Personalmente non condivido l’intervento "pacifico" dell’Italia nei paesi dove c’è la guerra. Paesi la cui cultura è lontanissima dal rispetto altrui e quindi dall’embrione della LIBERTA’. Noi le nostre guerre le abbiamo già avute, il sangue lo abbiamo già versato. Siamo obiettivi troppo facili per chi vuole colpirci, alimentando gratuitamente il fanatismo di persone prive di senso civico, accecate dall’integralismo religioso. Gente vigliacca e nascosta nell’ombra. Le Guerre Mondiali, in particolare la lotta al nazismo e al fascismo erano raffigurate da nemici palpabili, visibili. I talebani, nascosti all’ombra dei civili, combattono una guerra subdola e che soprattutto non ci appartiene. Nei loro attentati salta per aria un pezzo valoroso e glorioso d’Italia assieme ad un sacco di civili innocenti ed ignari.
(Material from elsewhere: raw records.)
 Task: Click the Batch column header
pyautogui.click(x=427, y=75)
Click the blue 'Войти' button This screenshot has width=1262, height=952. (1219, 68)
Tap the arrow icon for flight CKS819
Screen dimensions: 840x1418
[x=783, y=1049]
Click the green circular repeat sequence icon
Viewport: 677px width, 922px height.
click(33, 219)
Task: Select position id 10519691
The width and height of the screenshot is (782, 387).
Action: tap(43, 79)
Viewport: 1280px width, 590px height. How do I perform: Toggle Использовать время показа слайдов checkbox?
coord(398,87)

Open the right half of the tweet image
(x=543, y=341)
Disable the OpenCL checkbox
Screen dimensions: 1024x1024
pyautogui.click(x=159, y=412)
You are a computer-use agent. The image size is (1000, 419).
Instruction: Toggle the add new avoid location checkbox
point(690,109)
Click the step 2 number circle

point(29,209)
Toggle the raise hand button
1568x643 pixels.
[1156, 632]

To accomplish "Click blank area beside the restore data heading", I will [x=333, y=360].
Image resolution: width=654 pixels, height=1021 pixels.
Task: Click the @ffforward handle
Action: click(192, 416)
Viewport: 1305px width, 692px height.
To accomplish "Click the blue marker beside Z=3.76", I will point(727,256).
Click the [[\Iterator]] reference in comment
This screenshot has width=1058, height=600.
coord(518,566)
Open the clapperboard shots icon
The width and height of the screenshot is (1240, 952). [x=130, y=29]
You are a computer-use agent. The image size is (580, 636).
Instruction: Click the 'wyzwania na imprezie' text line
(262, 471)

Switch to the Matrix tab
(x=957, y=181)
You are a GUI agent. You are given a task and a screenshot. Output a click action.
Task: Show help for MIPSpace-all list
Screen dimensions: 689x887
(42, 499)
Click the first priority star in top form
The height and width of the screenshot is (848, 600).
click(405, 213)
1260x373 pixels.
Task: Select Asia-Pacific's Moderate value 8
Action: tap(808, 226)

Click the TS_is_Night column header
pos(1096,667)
Bambini, donne, anziani ma questo per loro senza rispetto va bene. Per noi italiani questo non va bene! Ho avuto un nonno prima soldato e poi partigiano, mio padre era ufficiale durante la Seconda Guerra Mondiale e non credo che avrebbero voluto ascoltare queste notizie.
Abbraccio la tua famiglia, Roberto, con gesto fraterno e con le lacrime agli occhi, mortificato dall’impotenza che mi pervade ora. Sono orgoglioso di essere italiano grazie a persone valorose come te, eroi veri in tempo di pace ma perdona la mia delusione di essere rappresenatato da una classe politica, indipendentemente dal colore, che nonostante il nostro passato di enorme sacrificio si ostina a mandare al macello ragazzi d’oro, padri di famiglia, amici veri senza offrire loro opportunità concrete di lavoro. Mi unisco anche al dolore di tutte le famiglie degli altri ragazzi che hanno perso la vita.